Cessationism Followup

Thanks to all who provided feedback on my previous post on Cessationism. I think that spiritual gifts are an interesting topic. I think that much of cessationist thinking began as a reaction to some bad Pentacostal/Charismatic theolgy and behavior. Many Pentacostal/Charismatic believers in their zeal for gifts (especially tongues) developed an exclusive and somewhat arrogant theology that teaches "spirit filled" believers that they are special because they do this or that - especially speaking in tongues. In reaction non-tongues-speaking believers countered with Cessationim ... apart from my experience 30 years ago I may have been a Cessationist.

So, if any of you are still reading, I would like to pose a few questions:
1) If God doesn't need these gifts any longer then why bother to put them in 1Corinthians in such detail? Just to give us something to fight about? Or was Paul just giving us a history lesson?

2) Does God no longer need us to minister to each other? Is the model we embrace today a we-have-the-bible-and-don't-need-the-Spirit paradigm? Is ministry now reduced to fleshly wisdom, power, speech and discernment?

3) Is there a lack of reality and transparency in some (large) Charimatic ministries that hype all sorts of healings and miracles? I know that I want to vomit every time a network news show probes into some televangelist's ministry and finds people that are evasive and unaccountable.

4) Does Cessationist theology come out of the pain of being sick and/or having prematurely lost loved ones? I honestly struggle with this idea. Losing my first wife after years of prayer for her and ministry to her was very difficult and challenging.

5) Are people tired of 'super spiritual' people talking down to them? I know that I have dificulty listening to some of these folks on TV ... of course I also have difficulty with the fundamentalist televangelists.

6) Does the bible give us an unbalanced view of spiritual gifts? It seems that the scripture gives us the highlights of the apostles' ministry and could make it seem that healings, miracles and spiritual gifts were the norm for everyday life.

7) Do our expectations around spiritual gifts get in the way? My friends Tony and Livie have a healing ministry and have witnessed all sorts of miraculous healings. Yet they would tell you that healing is a percentage game ... to see one person healed you have to pray for many many people ... not all are healed ... the gift is God's to give not ours.
And here are a few thoughts that Paul from Exiled from Groggs posted at He Lives:
Who are "missionaries" - not mentioned as such otherwise in the Bible? Wright suggests that they are people exercising the gift (not the office!) of apostleship - which then opens up whole areas of further discussion about what missionaries are supposed to do.
-----
EXERCISE BRIEF>
Please decide whether statements (a), (b) and (c) agree with the cessationism post, answering yes or no for each and quoting the post's deciding words. (a) The writer thinks much cessationist thinking began as a reaction to some Pentecostal/Charismatic theology and behavior. (b) Tony and Livie say everyone they pray for is healed. (c) Wright suggests missionaries are people exercising the office of apostleship.

Source data>
-----
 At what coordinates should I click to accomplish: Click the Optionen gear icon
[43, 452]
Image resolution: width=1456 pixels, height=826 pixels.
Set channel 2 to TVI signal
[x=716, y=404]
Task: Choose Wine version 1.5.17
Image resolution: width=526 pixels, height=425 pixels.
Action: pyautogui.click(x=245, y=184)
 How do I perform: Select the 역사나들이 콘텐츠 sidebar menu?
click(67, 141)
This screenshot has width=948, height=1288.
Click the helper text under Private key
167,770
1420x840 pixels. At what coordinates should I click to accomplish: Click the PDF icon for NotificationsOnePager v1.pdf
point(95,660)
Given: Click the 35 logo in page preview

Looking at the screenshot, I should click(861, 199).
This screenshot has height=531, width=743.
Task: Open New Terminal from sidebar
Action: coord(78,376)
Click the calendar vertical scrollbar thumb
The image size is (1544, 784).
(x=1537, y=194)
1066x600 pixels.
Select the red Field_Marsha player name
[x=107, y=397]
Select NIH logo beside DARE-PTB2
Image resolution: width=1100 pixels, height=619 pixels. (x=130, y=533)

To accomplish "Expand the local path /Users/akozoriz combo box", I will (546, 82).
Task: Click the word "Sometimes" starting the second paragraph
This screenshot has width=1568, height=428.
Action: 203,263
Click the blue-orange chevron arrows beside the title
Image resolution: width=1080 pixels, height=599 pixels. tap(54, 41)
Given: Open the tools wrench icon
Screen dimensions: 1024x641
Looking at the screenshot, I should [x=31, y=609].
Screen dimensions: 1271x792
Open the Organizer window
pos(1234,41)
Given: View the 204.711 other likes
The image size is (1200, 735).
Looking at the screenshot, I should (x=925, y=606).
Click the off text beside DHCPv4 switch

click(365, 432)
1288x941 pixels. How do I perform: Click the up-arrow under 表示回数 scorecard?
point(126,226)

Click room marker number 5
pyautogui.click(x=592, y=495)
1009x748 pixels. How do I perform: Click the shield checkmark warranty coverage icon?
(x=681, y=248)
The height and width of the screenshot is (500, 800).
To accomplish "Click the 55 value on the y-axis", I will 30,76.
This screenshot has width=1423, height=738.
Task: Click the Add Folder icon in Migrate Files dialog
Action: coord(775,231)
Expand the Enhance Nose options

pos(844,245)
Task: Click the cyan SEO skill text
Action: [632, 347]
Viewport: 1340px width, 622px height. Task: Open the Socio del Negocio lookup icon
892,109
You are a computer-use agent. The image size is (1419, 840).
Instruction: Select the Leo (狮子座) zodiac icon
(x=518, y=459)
-----
SOLVED EXERCISE>
(a) Yes: "I think that much of cessationist thinking began as a reaction to some bad Pentacostal/Charismatic theolgy and behavior."
(b) No: "not all are healed"
(c) No: "they are people exercising the gift (not the office!) of apostleship"